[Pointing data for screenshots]

☆ ☆ ☆ ☆

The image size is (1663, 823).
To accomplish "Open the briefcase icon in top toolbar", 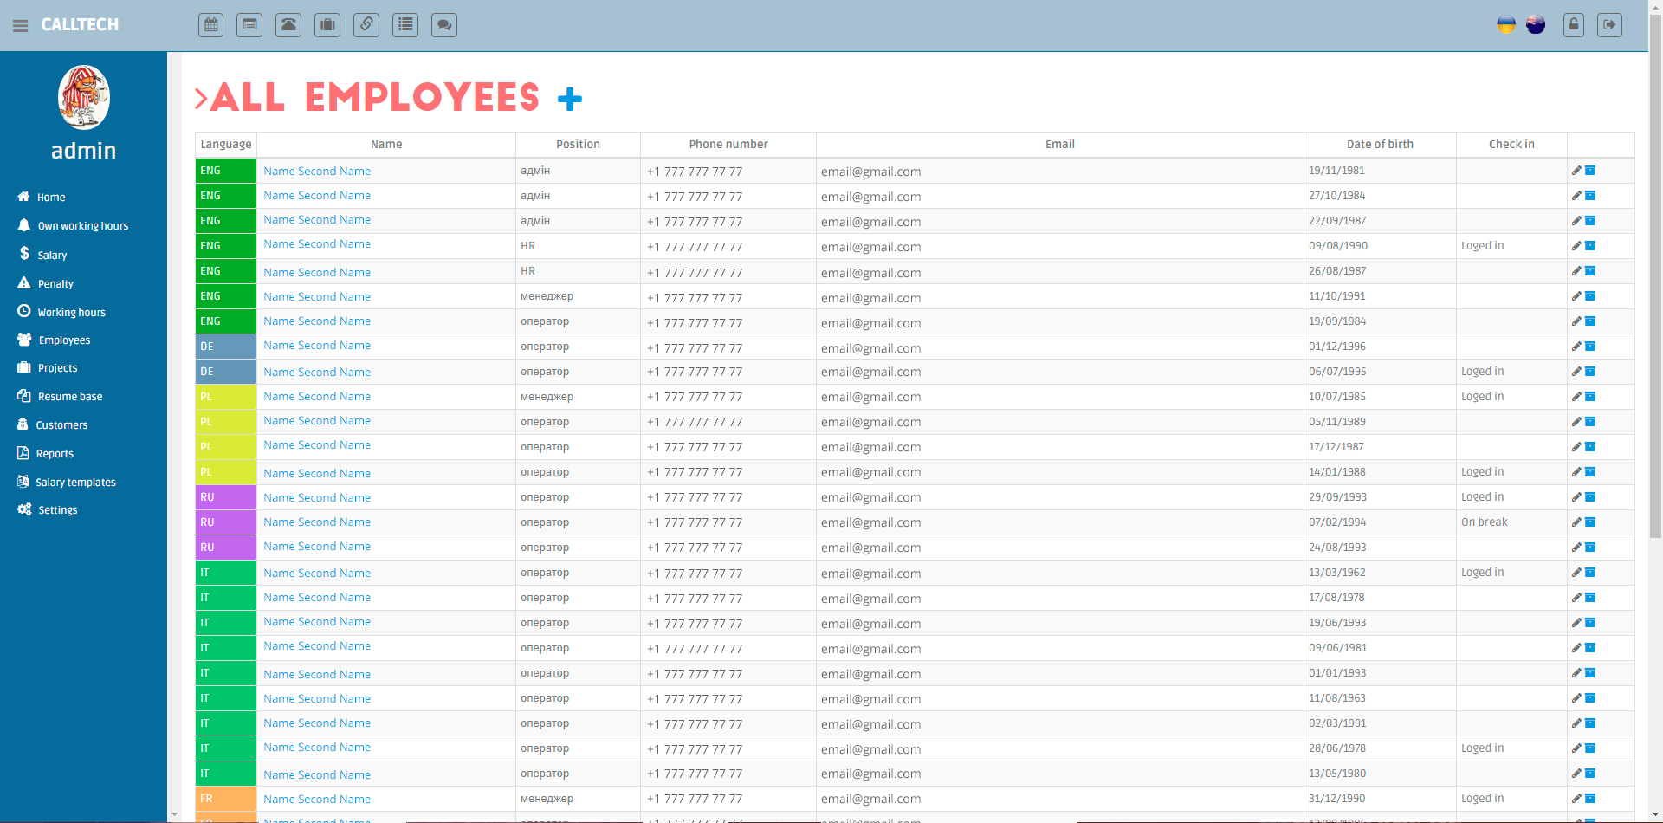I will point(327,25).

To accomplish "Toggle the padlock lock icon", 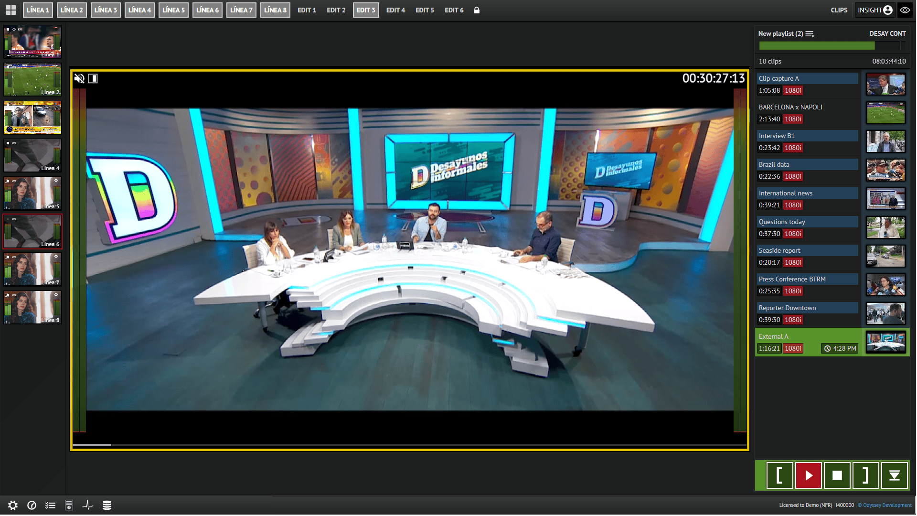I will (x=476, y=10).
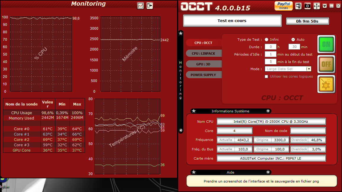Image resolution: width=342 pixels, height=192 pixels.
Task: Click the dock panel arrow icon
Action: (150, 6)
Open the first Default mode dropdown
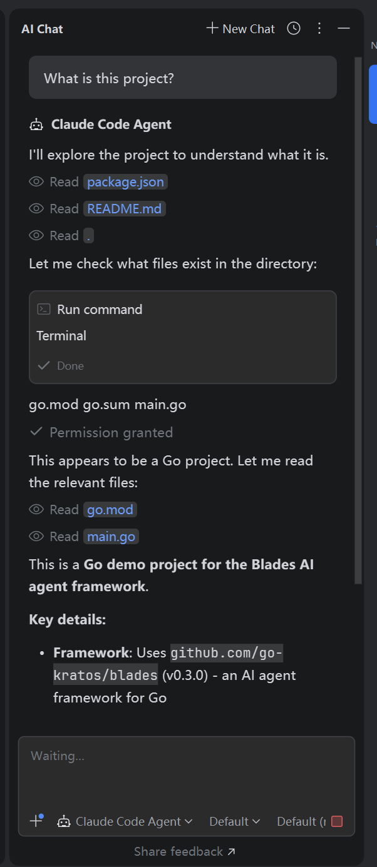The height and width of the screenshot is (867, 377). (x=234, y=821)
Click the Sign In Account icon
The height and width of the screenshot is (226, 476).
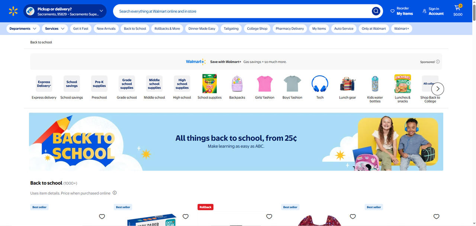tap(424, 11)
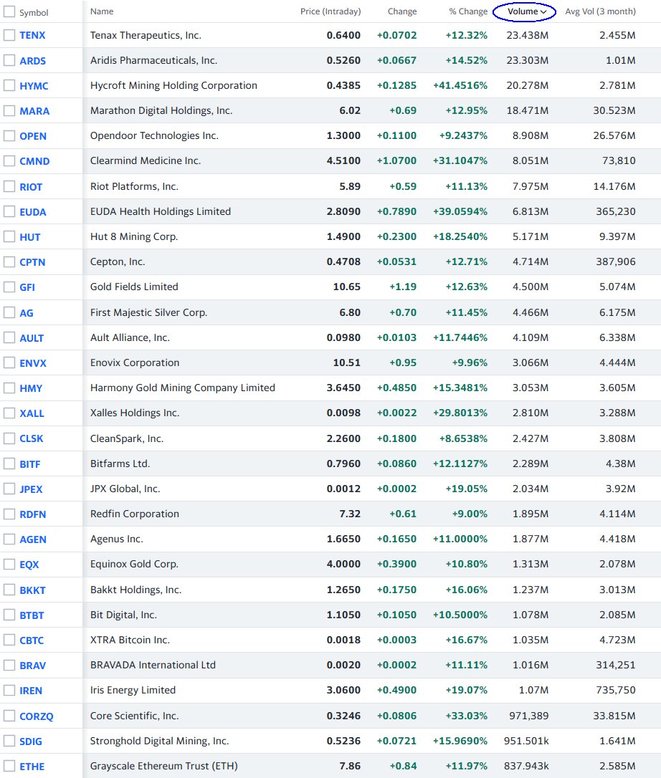Check the CORZQ row checkbox

(9, 715)
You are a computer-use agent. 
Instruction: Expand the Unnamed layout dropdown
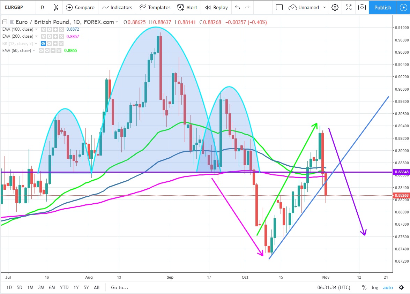[x=325, y=7]
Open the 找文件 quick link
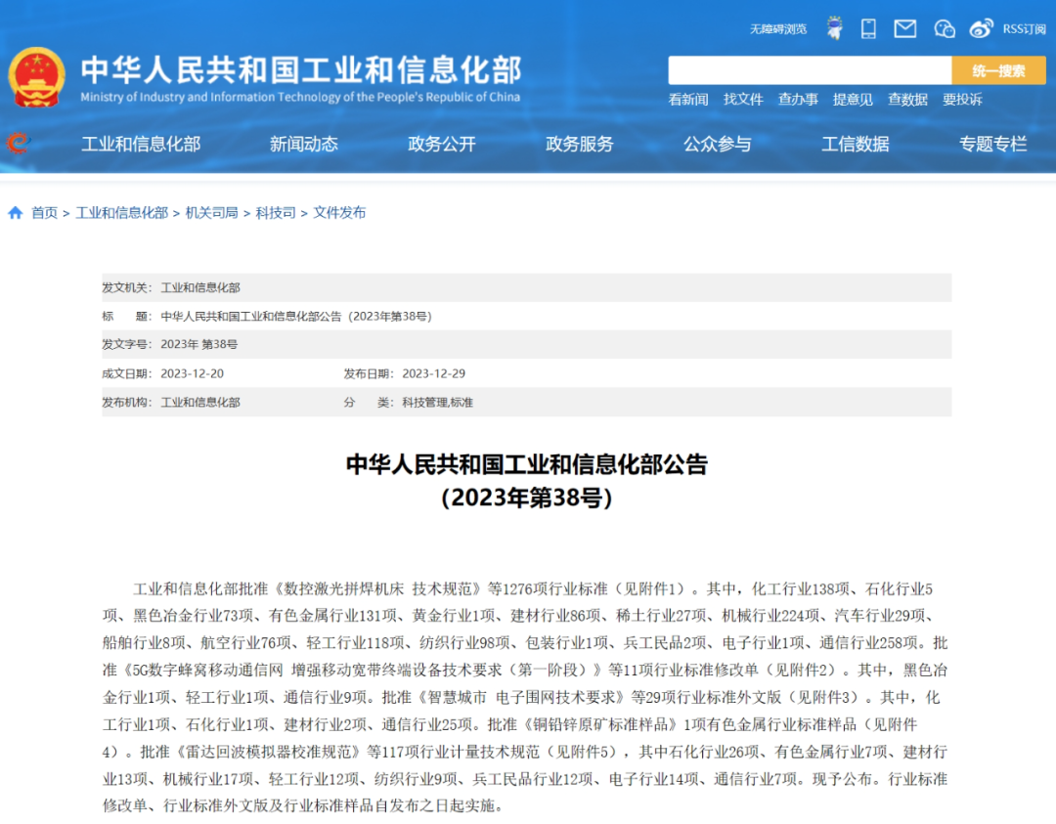The image size is (1056, 824). (743, 100)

☆ ☆ ☆ ☆

## WORK INSTRUCTIONS
Reproduce the lines of the material verbatim, starting at the line containing "You are a computer-use agent." and ending with the last line of the material. Omit the pictures.

## TASK ANSWER
You are a computer-use agent. 
Instruction: Expand the Unnamed layout dropdown
[x=325, y=7]
Open the 找文件 quick link
The image size is (1056, 824). (743, 100)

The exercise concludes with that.